I'm currently studying pandas and I come from an R/dplyr/tidyverse background.
Pandas has a not-so-intuitive API and how would I elegantly rewrite such operation from dplyr using pandas syntax?
library("nycflights13")
library("tidyverse")
delays <- flights %>%
group_by(dest) %>%
summarize(
count = n(),
dist = mean(distance, na.rm = TRUE),
delay = mean(arr_delay, na.rm = TRUE)
) %>%
filter(count > 20, dest != "HNL")
CodePudding user response:
pd.DataFrame.agg method doesn't allow much flexibility for changing columns' names in the method itself
That's not exactly true.
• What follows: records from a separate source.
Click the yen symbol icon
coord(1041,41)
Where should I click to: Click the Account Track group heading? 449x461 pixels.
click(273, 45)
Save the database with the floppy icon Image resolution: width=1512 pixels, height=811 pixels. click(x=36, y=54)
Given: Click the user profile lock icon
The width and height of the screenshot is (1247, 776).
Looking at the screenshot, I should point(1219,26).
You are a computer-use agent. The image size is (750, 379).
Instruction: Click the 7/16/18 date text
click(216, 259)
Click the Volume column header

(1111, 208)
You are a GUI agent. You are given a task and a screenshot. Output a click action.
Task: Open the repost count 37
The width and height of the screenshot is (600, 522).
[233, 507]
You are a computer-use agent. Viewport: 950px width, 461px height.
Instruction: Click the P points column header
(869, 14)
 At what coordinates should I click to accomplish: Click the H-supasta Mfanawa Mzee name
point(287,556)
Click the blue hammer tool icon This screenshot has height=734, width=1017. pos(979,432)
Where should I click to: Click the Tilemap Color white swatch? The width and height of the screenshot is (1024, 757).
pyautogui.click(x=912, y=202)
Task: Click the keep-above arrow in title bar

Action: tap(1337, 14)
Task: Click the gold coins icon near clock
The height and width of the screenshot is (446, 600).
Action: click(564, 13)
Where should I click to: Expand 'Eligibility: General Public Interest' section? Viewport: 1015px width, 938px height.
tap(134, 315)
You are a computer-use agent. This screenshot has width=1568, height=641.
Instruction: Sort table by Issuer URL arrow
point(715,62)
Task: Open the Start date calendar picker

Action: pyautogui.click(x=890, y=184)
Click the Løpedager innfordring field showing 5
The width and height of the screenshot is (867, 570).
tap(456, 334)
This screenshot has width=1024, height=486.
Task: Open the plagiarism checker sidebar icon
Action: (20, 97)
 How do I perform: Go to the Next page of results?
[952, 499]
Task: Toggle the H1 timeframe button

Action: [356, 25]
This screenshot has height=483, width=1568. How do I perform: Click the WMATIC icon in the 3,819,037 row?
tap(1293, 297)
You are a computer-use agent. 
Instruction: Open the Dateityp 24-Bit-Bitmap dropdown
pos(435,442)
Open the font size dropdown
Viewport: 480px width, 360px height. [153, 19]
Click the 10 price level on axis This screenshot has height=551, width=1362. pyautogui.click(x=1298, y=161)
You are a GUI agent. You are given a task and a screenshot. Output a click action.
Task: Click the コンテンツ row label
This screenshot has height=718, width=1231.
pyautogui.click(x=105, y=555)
You could actually rename the columns inside agg
similar to in R. Although it is a better idea to not use count
as a column name as it is also an attribute:
delays = (
flights
.groupby('dest', as_index=False)
.agg(
count=('year', 'count'),
dist=('distance', 'mean'),
delay=('arr_delay', 'mean'))
.query('count > 20 & dest != "HNL"')
.reset_index(drop=True)
)
CodePudding user response:
We can write a pandas concatenation of functions and methods that results in the same dataframe/tibble:
delays = (
flights
.groupby('dest', as_index=False)
.agg({
'year': 'count',
'distance': 'mean',
'arr_delay': 'mean',
})
.rename(columns={
'year': 'count',
'distance': 'dist',
'arr_delay': 'delay',
})
.query('count > 20 & dest != "HNL"')
.reset_index(drop=True)
)
It's more lengthy: Pandas' pd.DataFrame.agg
method doesn't allow much flexibility for changing columns' names in the method itself.
But it's as elegant, clean and clear as pandas allows us to go.